The Winter Rose

The Winter RoseThe Winter Rose
The Winter Rose [Kindle版]
Author: Jennifer Donnelly
Category: Historical Fiction
Length: 720 pages / 34 hours
  • Total recommends:★★★★★★
    Difficulty:
    ☆ 
    Story:

    Can't-sleep-degree:

    Romance-packed-degree:

    Adventure-packed -degree:

        • Mystery-packed-degree:


    2015年英語読書日記 No.25(耳読書No.18) 289冊目

    これも今年のベストに入ります。もちろん現時点でヒストリカルロマンス今年のナンバー1!

    500ページを超えると、目で読む時間があまり確保できない日々なので、読むのに勇気がいります。これは720ページ。何年もwishlistに入っていたんですが、たまたまaudible化されてるのを発見。34時間あるので、これまた勇気がいりました。でも、このところ、audibleを聞きすぎて、年間クレジットがあと残り少ないんです。更新するとまとまったお金が必要なので(これでも一応主婦なので気を遣うのです)しばらく持つものをと思って、ポチッとしました。

    ところがどっこい。★いくつもつけました。今まで相当読んだつもりですが、ここまで波乱万丈なシリーズ結構すくないです。しかもファンタジーとかじゃないから、主人公たちが自ら危機を切り抜けていく。その危機がたいていは人間のエゴからくるものとくると一筋縄じゃあいかないところに面白さがあります。

    王道を行くヒストリカルフィクション。ロマンスです。

    消化不良になるほどドラマチック。 寝不足になりました。

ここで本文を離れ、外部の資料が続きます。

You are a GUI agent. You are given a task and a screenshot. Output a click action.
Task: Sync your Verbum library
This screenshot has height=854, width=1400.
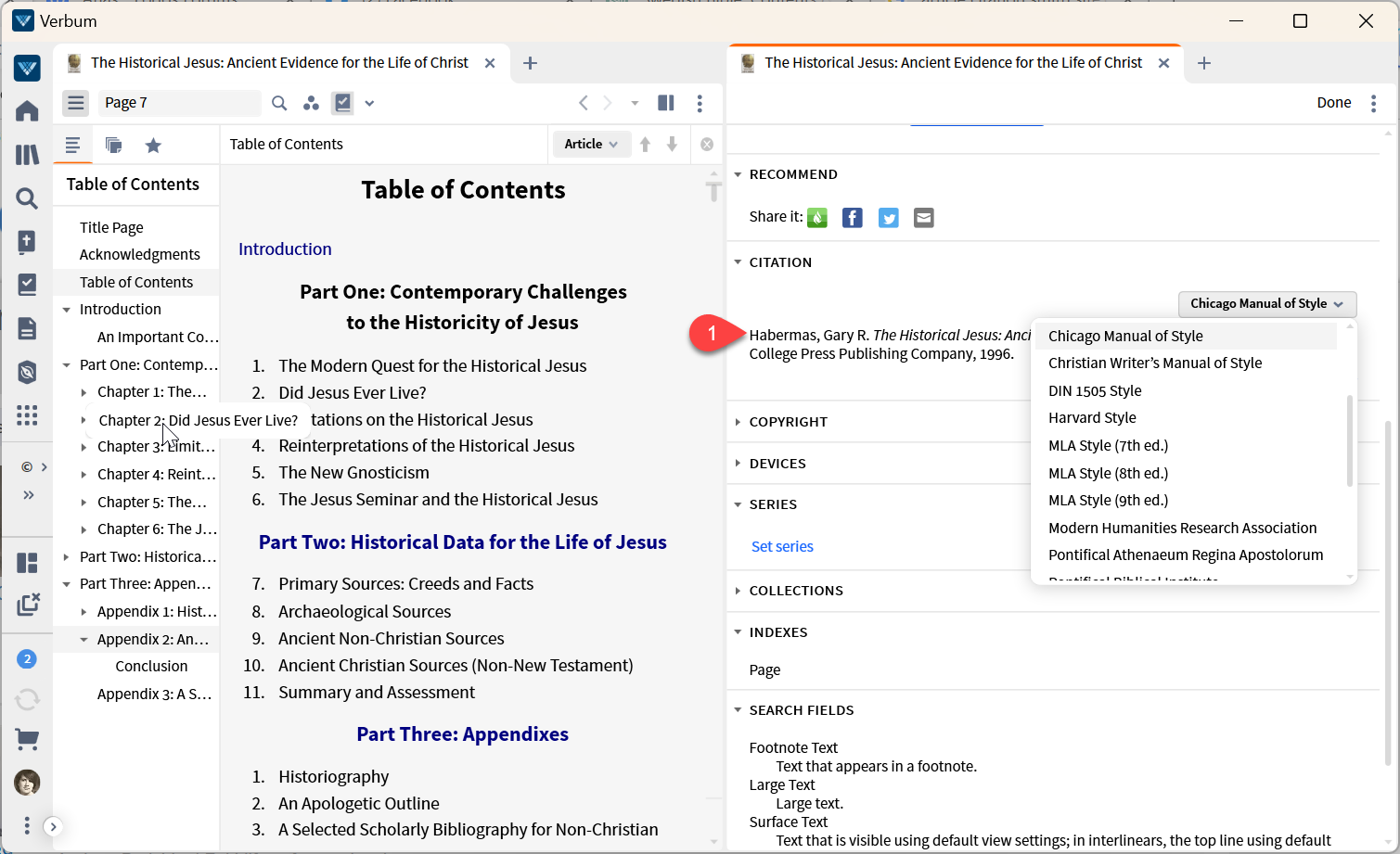[x=27, y=698]
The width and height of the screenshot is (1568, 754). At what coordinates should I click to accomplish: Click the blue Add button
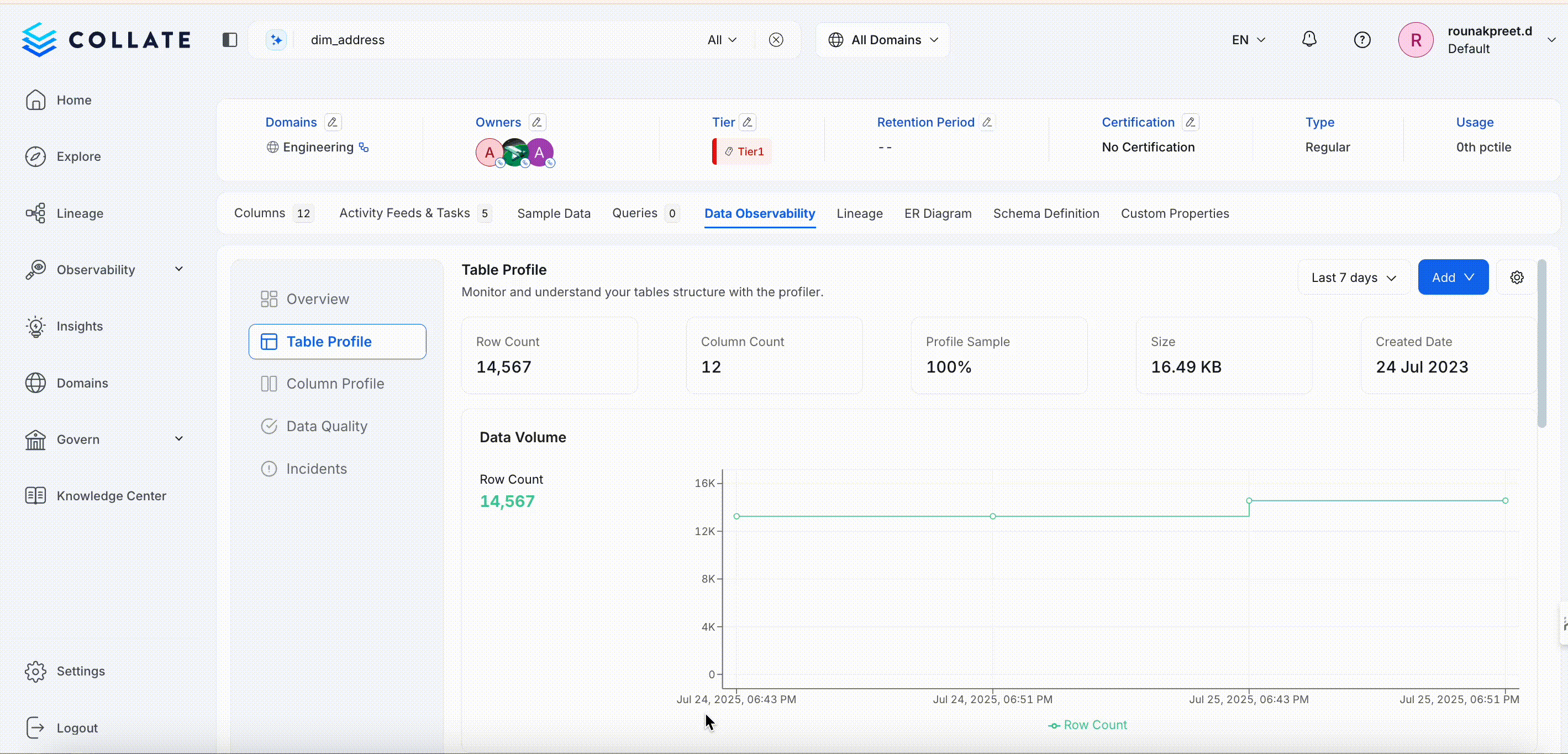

最後は夜中3時まできいて、まだ終わらないから朝早く起きてベッドで聞き終わりました。3週間ぐらいの予定を2週間で聞くという暴挙に走ってしまいました。1日2時間半ぐらい平均で聞くという・・・。いやね、私はこれ以外にもニュースを英語で聞いているので、この2週間のリスニング時間はちょっと異様だったわけです。

    これは1巻があるんです。これ。

    私の読書日記はコチラ http://blog.livedoor.jp/angel430/archives/3791062.html

    ★五つ半です。今考えたら6つぐらいにしてもよかったかも。

    1巻の主人公が今度は脇役なんですが、けっこう出てきます。こんどの主人公は1巻のヒロインだったフィオナの行方不明だった兄チャーリーと恋に落ちるインディア。彼女は当時ではかなり珍しかった女医さんです。

    ビクトリア女王からエドワード王の時代なので、イギリス帝国主義の時代です。だから、舞台はイギリス、ロンドンの下町、郊外の貴族の館、そして、1巻ではアメリカが焦点になっていたんですが、今回はアフリカ。その舞台の設定もうまい。ロンドンの労働者階級がひしめき合って住むホワイトチャペルで貴族出身のヒロインインディアが、暮らしに困る女性と子供たちのために奔走します。当時のひどい暮らしの描写もうまい。歴史もよく調べていると思います。今のイギリスの医療制度の楚、原型となるようなエピソードや、労働者階級の台頭尾も描かれていて話に厚みが加わっています。

    とにかくよくもまあここまでドラマチックに書けるもんだと舌をまくこと数十回。これでもか、これでもかと危機が訪れて、切り抜けていく熱い熱い話に仕上がっています。後半はもう止まらなくて、ほんとに夜を徹して聞いたみたいな(笑)

    ドラマチックさはドラマ化されている「Outlander」に引けを取らないと思います。時代が違うので、まったく感じは違いますが、こちらのヒロインのほうが私は好みです。骨太です。

    話はスキがないほど濃いです。軽さはまったくないと思います。時代を反映してか、悪役は悪役らしくてほんとうに憎たらしいほど主人公たちを最後まで苦しめます。悪役を徹底的に描き切っているのもこのお話をとても厚くすることに成功しているんだなあと思いながら聞きました。

    英語は会話文も多いし、基本ロマンスなので大丈夫だと思います。難しさよりも先に読みたい気持ちに走るのは1巻でも同じでした。1巻も実はaudibleで聞きたかったと思っていたんですが、当時はまだ出ていませんでした。だから今回は大満足。

    なぜかというと、これもコックニー訛りをはじめとする数種のイギリス英語の方言で語られるからです。一番聞き取りにくいのは、よみにくかったのと同様コックニーです。訛りのあるのはやっぱり耳で聞いたほうが面白いかも。これもaudibleで聞くとかなり盛り上がると私は思いました。

    ああ、ドラマチック大好き。聞き終わるのが惜しい話に出会えると本当にうれしいです。

    これの続きはまだaudibleが出ていないようなので、しばらく待ってみよう。

    蛇足ですが、コンピュータをリカバリーしないといけないかもという事態に陥っております。これを打つのもへんなポップアップ広告に邪魔されてなかなかできないです(涙)せめて耳だけは感動してよかったです。

    読んでいただきありがとうございました。